(O que fazer) Dê continuidade à resenha sobre o romance A tradutora, de Cristovão Tezza, a partir do ponto em que ela para.

(Trecho da página)

A tradutora, de Cristovão Tezza
Por Pedro Fernandes
A literatura
brasileira contemporânea está repleta de romances bem escritos, mas vazia de
narrativas capazes de produzir no leitor um encantamento por uma personagem. A
afirmativa leva em consideração uma literatura que tem a presença de figuras como Macabéa, Dom Casmurro,
Riobaldo, Policarpo Quaresma, figuras que, depois de a encontramos, incorporam-se
à nossa existência e passam a conviver conosco, como se alguém muito próximo ou
que conhecemos em vida numa ocasião qualquer. E delas falamos quando precisamos
explicar determinadas situações que se passam ao nosso redor ou proximamente.

(Extrato de dados)

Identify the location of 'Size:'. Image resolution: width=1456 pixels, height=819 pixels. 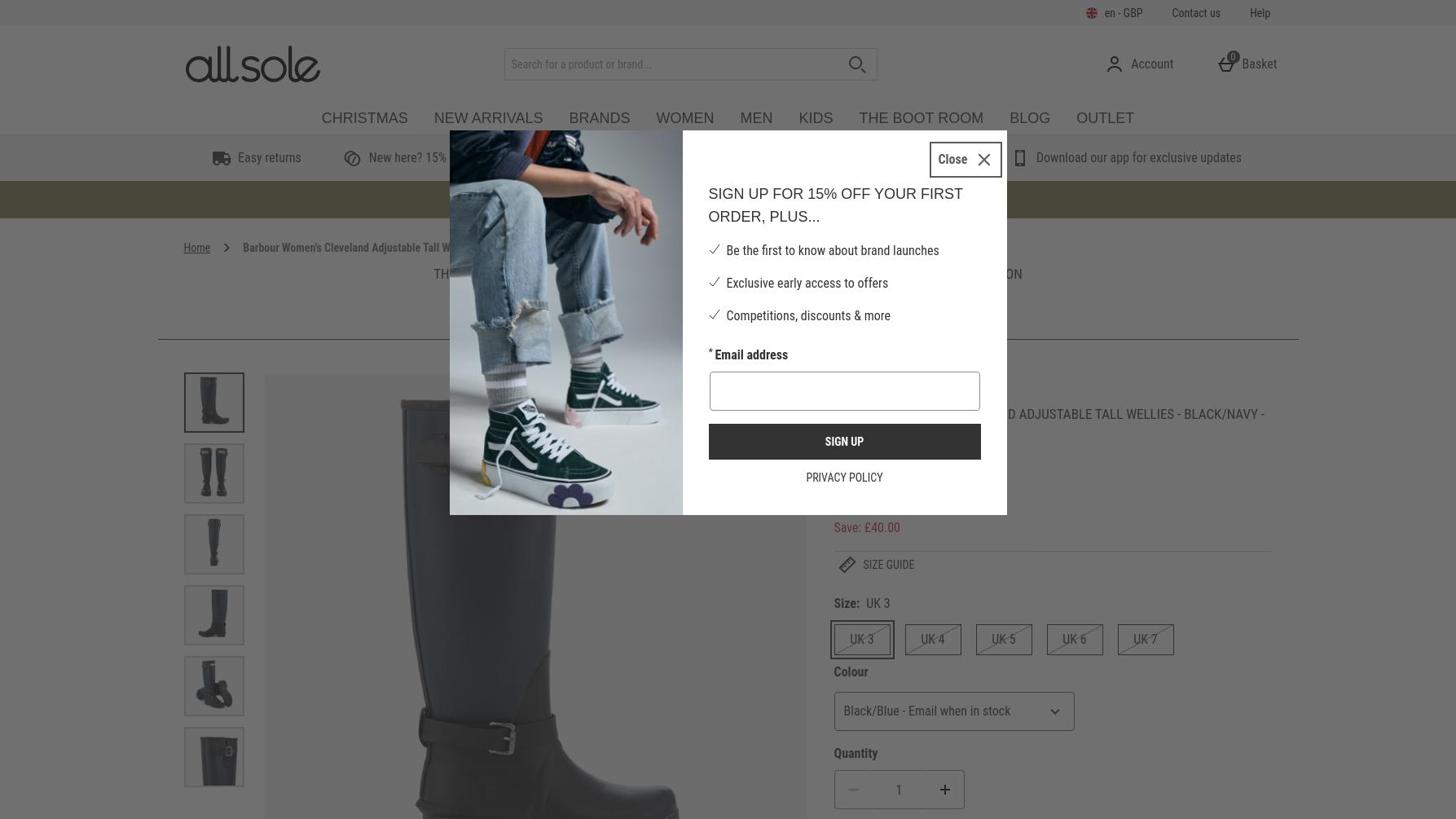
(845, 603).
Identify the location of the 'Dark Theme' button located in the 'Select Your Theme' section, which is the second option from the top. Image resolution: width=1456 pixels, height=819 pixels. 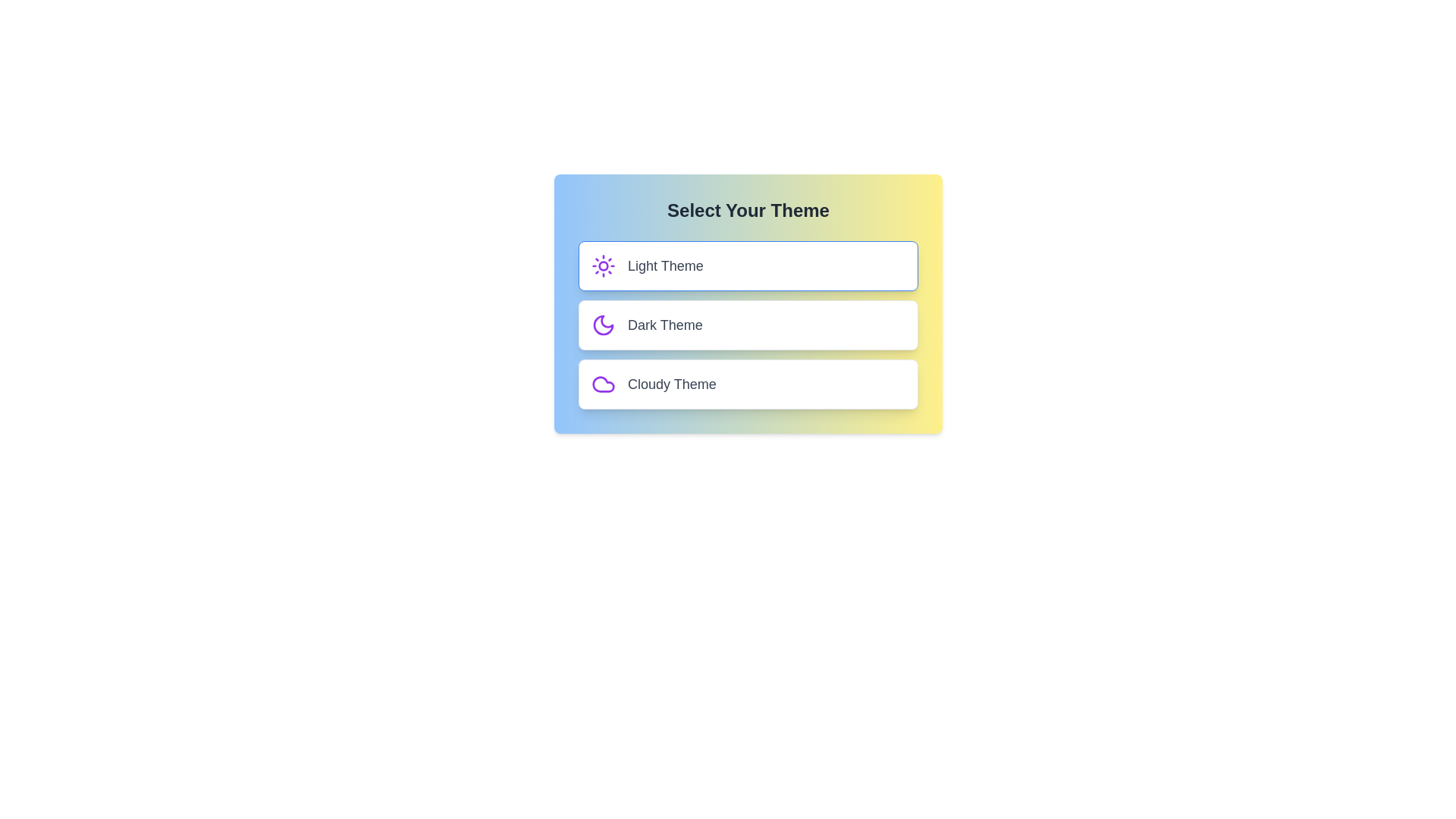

(Resultado abaixo)
Isso ocorre, em parte, porque de algum tempo para cá os escritores têm estado preocupados
em construir bem determinados temas (modismo que se reflete também entre os
leitores, que querem, antes de tudo tratar sobre recorrências temáticas e não
sobre o labor estético, isto é, os modos de composição da narrativa e seus
elementos estruturais).
Isso tudo
serve para dizer a surpresa que o leitor encontrará com a leitura de A tradutora. Perceberá, de imediato que
os temas são aspectos subjacentes, como devem ser, e o que sobressai é
narrativa extremamente bem estudada e lapidada pelo seu criador. Notará um escritor
muito seguro de praticar toda sorte de movimentos no processo de construção da
narrativa, desfazendo-se do ideal clássico de ordenação temporal para alcançar
um efeito de interpenetração dos tempos e, com isso, exercitando-se em reanimar
o ideal de se contar uma história.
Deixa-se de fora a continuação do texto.